Data Compression/Evaluating Compression Effectiveness
When an application programmer is deciding which compression algorithm to use, there are a number of factors that must be balanced: 
- Speed: how fast is it?
- compression ratio: There's really no point if it doesn't make our data smaller than the uncompressed size.
- complexity: How big is the executable? (This has both hard costs -- how much ROM or disk space does the software use? -- as well as soft costs -- if I need to change it, how long does it take to go through all the source code to find the right thing to change, and once changed, how long does it take to test every part of the code to make sure the change doesn't break something else?)
- space: how much RAM does it need to run?
- latency: how long do I have to wait before I hear the first note of the song?
- interoperability: Will the files I generate be readable by any standard archive utility?

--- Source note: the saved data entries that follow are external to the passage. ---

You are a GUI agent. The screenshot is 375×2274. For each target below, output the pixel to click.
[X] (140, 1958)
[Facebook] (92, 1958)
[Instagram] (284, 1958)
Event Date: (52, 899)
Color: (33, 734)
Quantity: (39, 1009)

When a compression library programmer has tweaked a compression algorithm and trying to decide if it is really better or if he should revert to the previous version, he uses the same criteria.
When evaluating data compression algorithms, speed is always in terms of uncompressed data handled per second.
- speed = number of uncompressed bits that can be handled in one second.
Some applications use data compression techniques even when they have so much RAM and disk space that there's no real need to make files smaller. File compression and delta compression are often used to speed up copying files from one end of a slow connection to another. Even on a single computer, some kinds of operations are significantly faster when performed on compressed versions of data rather than directly on the uncompressed data. In particular, some compressed file formats are designed so that compressed pattern matching -- searching for a phrase in a compressed version of a text file -- is significantly faster than searching for that same phrase in the original uncompressed text file.
(Is "zgrep" or "zcat" relevant here?)
Some compression algorithms specifically designed to compress bitmaps -- the byte-aligned bitmap code (BBC), the word-aligned hybrid code (WAH), the position list word aligned hybrid (PLWAH), the compressed adaptive index (COMPAX), and the compressed 'n' composable integer set (CONCISE) -- allow bitwise operations to be directly applied to compressed data. This can be much faster than decompressing the data, applying the bitwise operation, and then re-compressing the result.
(FIXME: move some of the above to compressed domain processing. )
In many applications, the decompression speed is critical. If a particular implementation of an audio decompressor running on a prototype portable music player hardware cannot sustain 1.4 Mbit/s to the headphones, then it is unusable. No one will buy it unless you switch to a different implementation or faster hardware (or both) that can keep up with standard stereo audio speeds.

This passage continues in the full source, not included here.